Cornerback Josh Norman, another Washington All-Pro, believes McVay took a Sharpie to the schedule the day it came out and circled this game in red.
“He’s a fiery guy,” Norman said. “He’s so smart. He’s a magician. As far as offensive minds, he’s young but could probably create something that we’ll see and be like, ‘That’s Sean McVay.’ Just like the West Coast offense. Who created that? Bill Walsh. Sean McVay could add another layer on top of that. That’s scary, but he has the opportunity to do that.”

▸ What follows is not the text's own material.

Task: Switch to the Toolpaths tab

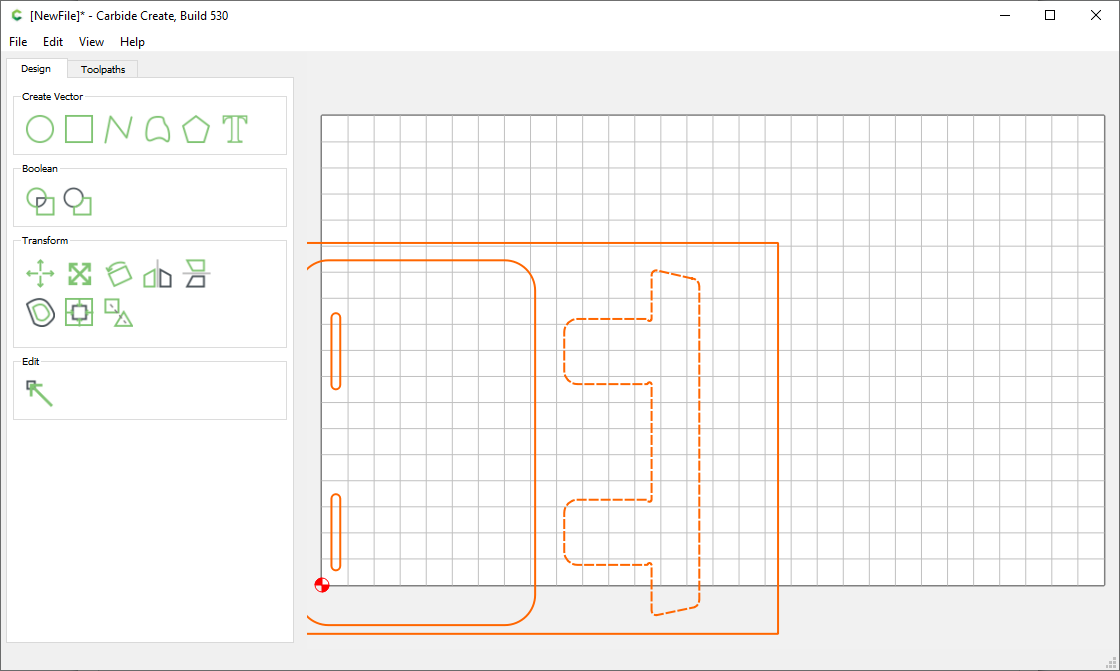Action: (x=102, y=69)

McVay’s pedigree is well known. His grandfather, John McVay, was a longtime executive for the San Francisco 49ers who collaborated with Walsh, the Hall of Fame coach, to build a dynasty with that franchise. The younger McVay would go on to become a high school standout in Georgia as a quarterback and defensive back, play receiver at Miami University in Ohio, then rise through the coaching ranks under Jay Gruden and Kyle Shanahan. McVay was 30 when the Rams hired him in January, making him the youngest head coach in modern NFL history.
“Once you talked to him about football, the age thing goes right out the door,” Redskins tight end Niles Paul said. “He’s one of the smartest people I’ve ever known when it comes to football.”

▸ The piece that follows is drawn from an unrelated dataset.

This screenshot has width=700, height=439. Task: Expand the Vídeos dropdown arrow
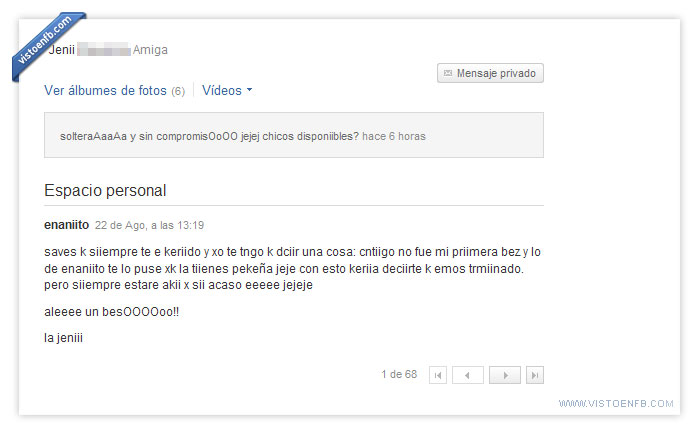(x=250, y=90)
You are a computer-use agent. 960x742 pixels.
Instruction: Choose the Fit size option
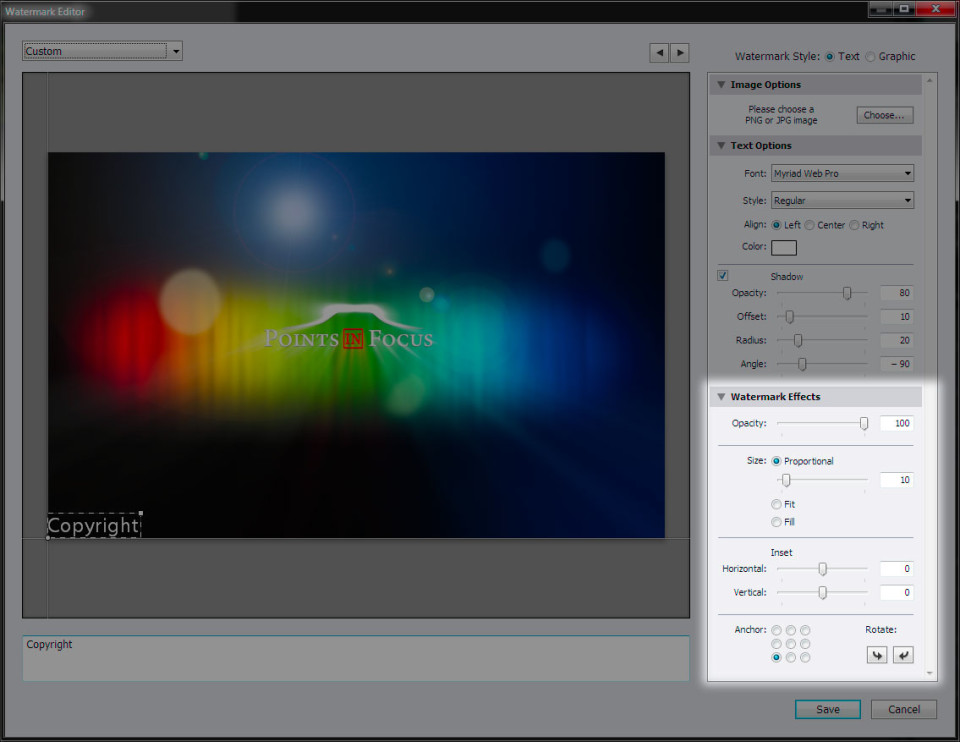(776, 504)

From the day he was promoted to tight ends coach, the bright-eyed McVay, with his spiked hair and boundless energy, let it be known that his players would have to adjust to his clock-management issues.
“The first week was incredible, because he was so pumped,” recalled Chris Cooley, formerly the team’s star tight end and now a Redskins color commentator. “We’re in Week 13 of the season and Sean had us meeting an extra hour at the end of the day to go through this plethora of tape cut-ups and break down what we’re doing that week, individualize routes and how we want to run them.

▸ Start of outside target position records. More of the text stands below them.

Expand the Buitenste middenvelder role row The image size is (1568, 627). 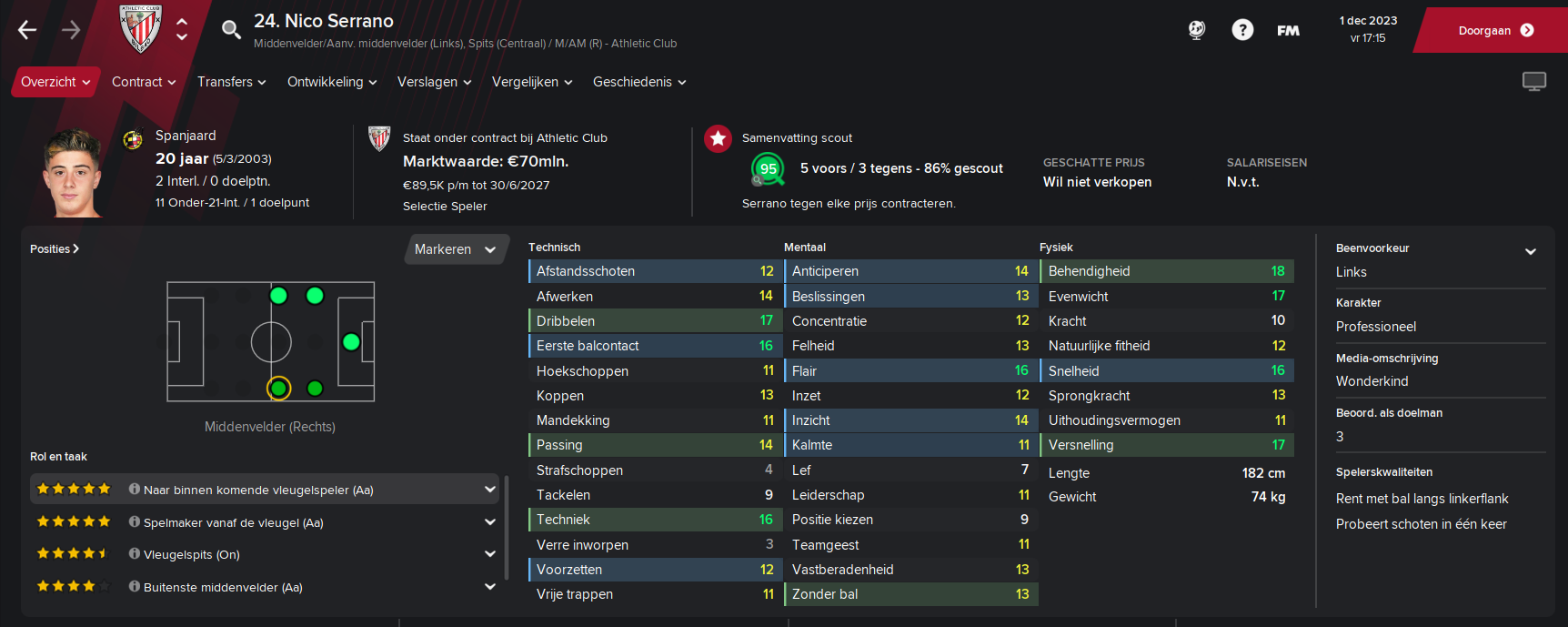coord(265,587)
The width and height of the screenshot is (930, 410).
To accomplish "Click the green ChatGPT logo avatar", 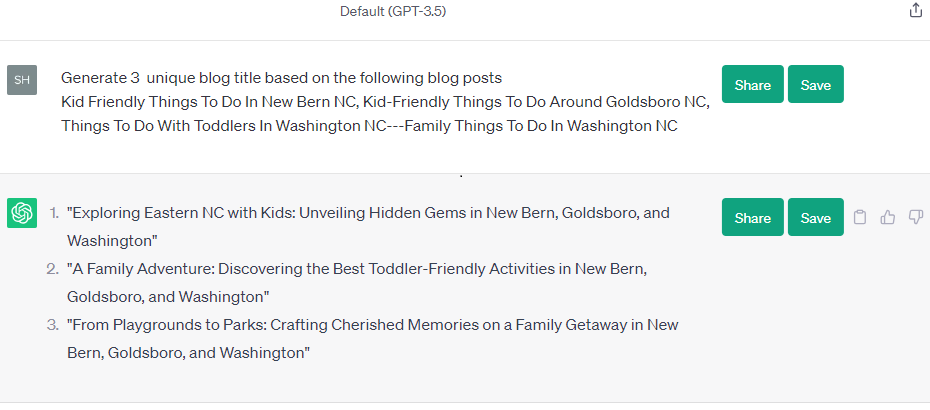I will click(x=22, y=213).
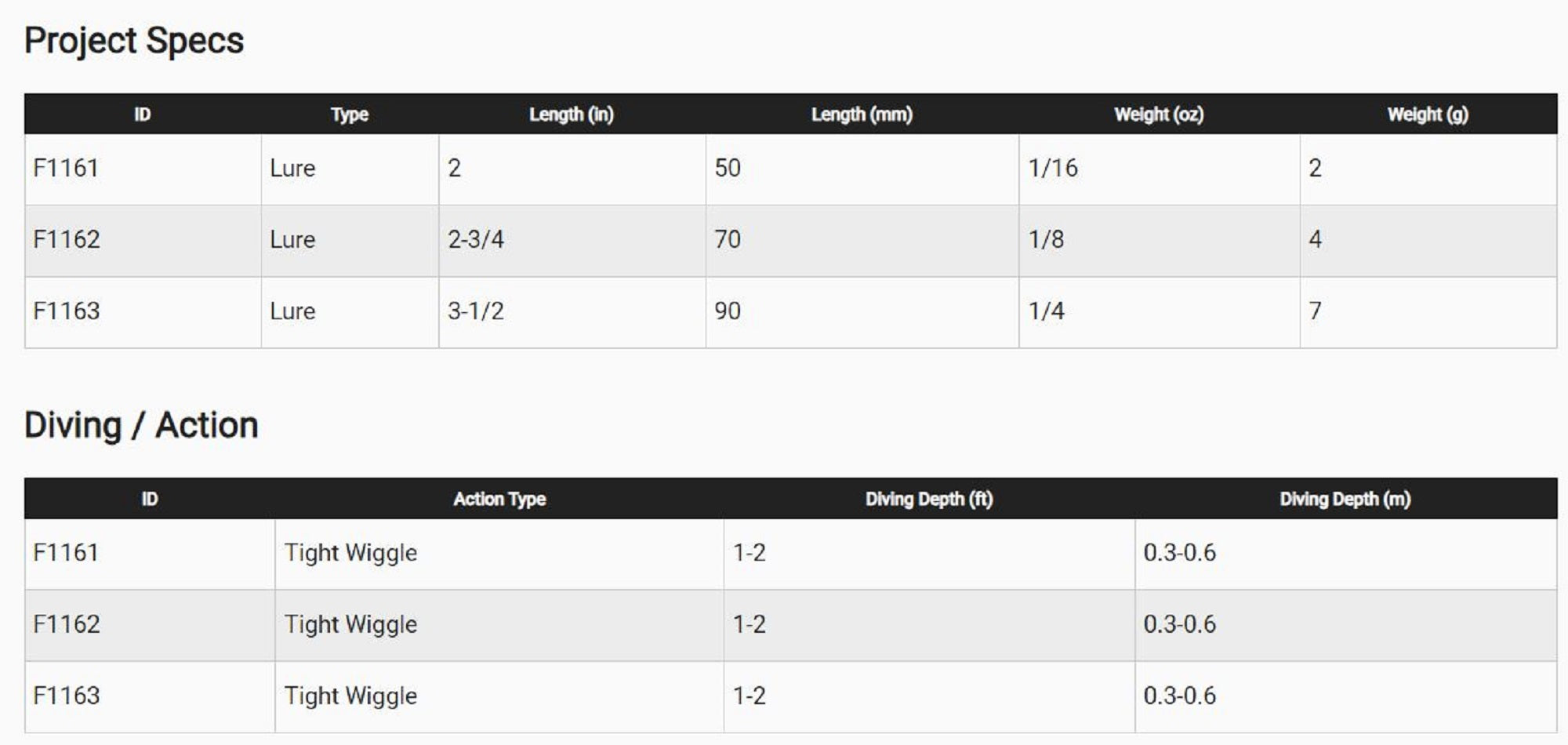Click the Weight (g) column header
The image size is (1568, 745).
point(1427,114)
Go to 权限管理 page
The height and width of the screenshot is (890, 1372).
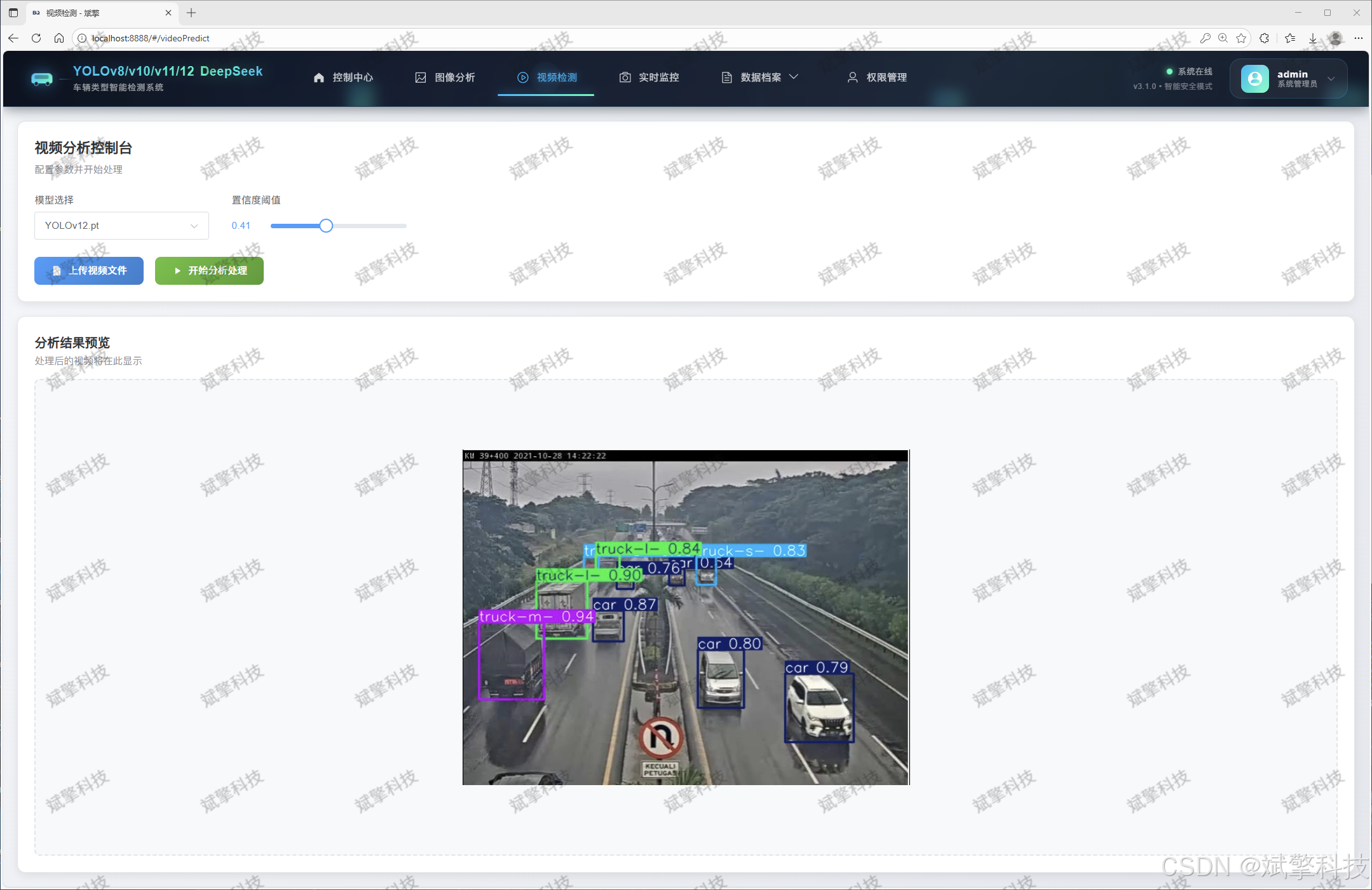[x=877, y=78]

“I’m like, ‘Sean, whoa! You see the parking lot out there? The rest of the guys are gone.’ He was like, ‘I know, I know, just a little bit longer.’ He was so excited. I thought, this is going to be fun for him, this is going to wear off in a week. It didn’t.”
Cooley, who takes pride in knowing the game, quickly realized that even he was out of his depth when debating concepts and philosophies with his new position coach.
“I have always thought of myself as a smart football player,” Cooley said. “And Sean’s in the room, and within a week he knows 10 times more than I know about the game of football. So it became a massive challenge to me to challenge Sean. To understand it the way he understood it. Because of him I learned every front, every coverage, every look that you could get defensively.”
McVay stubbornly insisted his players not only know their positions, but fully understand and know the assignments of the players around them. Not every coach does that.
“He speaks football on a level that's like Spanish to most people,” Cooley said. “Football is its own language, really, and every offense is a little sect of that language. But he speaks the most fluent football I’ve ever heard. You get to a point where you're like, ‘Sean, we're saying the same thing here. I'm just saying it in Spanglish.’ He's like, ‘No, but I want you to say it my way.’ ”
That attention to detail paid off for the tight ends, and then for the entire Redskins offense, which last season averaged more than 400 yards a game for the first time in franchise history and finished as the NFL’s third-ranked unit.
“What he does is lets guys be themselves,” said Reed, who last season became the first Redskins tight end to make the Pro Bowl since Cooley in 2008. “He doesn’t try to mold you to be what he wants you to be. He takes your strengths and he tries to bring the best out of you with what you can do. That’s what he did with me. I’m not the traditional tight end, and he let me be myself.”
Now, McVay is doing that with the Rams, and his former players figure he’s got the same singular focus.